Your task: Please write out exactly the lines of the data below from the line holding "Hukum (825, 148)" through the line holding "والتنفيذ (39, 1170)", and leave out the rest.
══ Listed entries ══
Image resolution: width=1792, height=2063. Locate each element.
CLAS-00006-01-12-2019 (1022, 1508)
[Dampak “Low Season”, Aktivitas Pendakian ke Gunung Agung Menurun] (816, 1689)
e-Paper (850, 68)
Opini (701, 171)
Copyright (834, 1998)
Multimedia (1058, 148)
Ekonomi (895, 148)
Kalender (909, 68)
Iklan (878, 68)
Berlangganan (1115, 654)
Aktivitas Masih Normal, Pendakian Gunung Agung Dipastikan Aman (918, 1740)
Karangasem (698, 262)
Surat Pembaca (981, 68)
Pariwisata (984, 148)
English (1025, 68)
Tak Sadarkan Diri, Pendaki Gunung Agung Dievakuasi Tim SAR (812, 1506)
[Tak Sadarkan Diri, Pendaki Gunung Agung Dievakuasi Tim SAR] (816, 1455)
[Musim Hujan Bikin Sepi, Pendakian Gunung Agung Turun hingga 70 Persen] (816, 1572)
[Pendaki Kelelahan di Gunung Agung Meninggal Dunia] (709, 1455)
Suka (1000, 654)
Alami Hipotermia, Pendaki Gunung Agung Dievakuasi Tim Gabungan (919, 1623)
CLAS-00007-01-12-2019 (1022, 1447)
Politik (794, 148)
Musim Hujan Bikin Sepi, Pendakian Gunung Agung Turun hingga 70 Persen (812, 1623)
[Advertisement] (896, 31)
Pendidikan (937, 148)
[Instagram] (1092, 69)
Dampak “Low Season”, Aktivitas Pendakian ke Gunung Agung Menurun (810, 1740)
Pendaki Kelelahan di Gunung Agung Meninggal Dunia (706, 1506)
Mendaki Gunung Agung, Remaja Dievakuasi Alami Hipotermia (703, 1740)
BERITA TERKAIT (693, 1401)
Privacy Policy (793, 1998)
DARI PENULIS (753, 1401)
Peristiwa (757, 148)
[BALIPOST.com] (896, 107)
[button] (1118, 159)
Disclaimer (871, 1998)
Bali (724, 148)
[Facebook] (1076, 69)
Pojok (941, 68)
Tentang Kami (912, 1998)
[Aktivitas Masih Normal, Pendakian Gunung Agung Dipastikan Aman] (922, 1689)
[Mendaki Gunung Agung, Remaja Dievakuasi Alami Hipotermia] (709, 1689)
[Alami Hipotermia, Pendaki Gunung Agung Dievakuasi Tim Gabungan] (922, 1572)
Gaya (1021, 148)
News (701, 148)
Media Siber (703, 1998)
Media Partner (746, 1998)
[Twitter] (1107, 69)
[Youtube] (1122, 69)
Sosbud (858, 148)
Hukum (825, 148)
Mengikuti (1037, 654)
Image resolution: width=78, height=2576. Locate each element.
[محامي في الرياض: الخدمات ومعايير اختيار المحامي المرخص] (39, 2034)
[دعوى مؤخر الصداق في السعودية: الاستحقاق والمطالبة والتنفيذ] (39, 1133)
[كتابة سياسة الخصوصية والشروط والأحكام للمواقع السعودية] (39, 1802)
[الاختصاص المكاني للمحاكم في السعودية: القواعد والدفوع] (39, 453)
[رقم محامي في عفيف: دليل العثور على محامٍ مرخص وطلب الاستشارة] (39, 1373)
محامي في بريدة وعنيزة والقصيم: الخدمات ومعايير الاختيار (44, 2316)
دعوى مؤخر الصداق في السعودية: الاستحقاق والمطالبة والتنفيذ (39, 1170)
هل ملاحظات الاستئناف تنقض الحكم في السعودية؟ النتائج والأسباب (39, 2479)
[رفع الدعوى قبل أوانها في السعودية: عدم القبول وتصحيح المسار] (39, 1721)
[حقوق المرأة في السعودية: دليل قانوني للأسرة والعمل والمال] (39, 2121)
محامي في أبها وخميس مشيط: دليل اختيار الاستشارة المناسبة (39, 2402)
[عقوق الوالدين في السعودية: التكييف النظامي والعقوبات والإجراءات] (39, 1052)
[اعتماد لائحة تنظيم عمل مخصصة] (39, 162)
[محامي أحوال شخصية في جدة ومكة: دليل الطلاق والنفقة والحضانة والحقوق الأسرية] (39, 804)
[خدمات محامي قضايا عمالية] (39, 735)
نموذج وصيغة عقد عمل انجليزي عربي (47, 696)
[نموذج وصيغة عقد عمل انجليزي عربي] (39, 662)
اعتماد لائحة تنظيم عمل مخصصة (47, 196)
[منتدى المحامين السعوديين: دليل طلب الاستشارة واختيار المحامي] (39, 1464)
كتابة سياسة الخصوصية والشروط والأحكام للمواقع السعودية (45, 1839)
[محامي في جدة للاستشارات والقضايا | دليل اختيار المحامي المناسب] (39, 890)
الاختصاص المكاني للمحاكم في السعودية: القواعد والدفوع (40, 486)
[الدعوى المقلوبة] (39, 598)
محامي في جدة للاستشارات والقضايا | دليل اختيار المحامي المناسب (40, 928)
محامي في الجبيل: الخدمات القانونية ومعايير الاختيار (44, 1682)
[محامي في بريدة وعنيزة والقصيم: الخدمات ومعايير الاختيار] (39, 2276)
═══
Task solution:
Hukum (825, 148)
Mengikuti (1037, 654)
Image resolution: width=78, height=2576. Locate each element.
[محامي في الرياض: الخدمات ومعايير اختيار المحامي المرخص] (39, 2034)
[دعوى مؤخر الصداق في السعودية: الاستحقاق والمطالبة والتنفيذ] (39, 1133)
[كتابة سياسة الخصوصية والشروط والأحكام للمواقع السعودية] (39, 1802)
[الاختصاص المكاني للمحاكم في السعودية: القواعد والدفوع] (39, 453)
[رقم محامي في عفيف: دليل العثور على محامٍ مرخص وطلب الاستشارة] (39, 1373)
محامي في بريدة وعنيزة والقصيم: الخدمات ومعايير الاختيار (44, 2316)
دعوى مؤخر الصداق في السعودية: الاستحقاق والمطالبة والتنفيذ (39, 1170)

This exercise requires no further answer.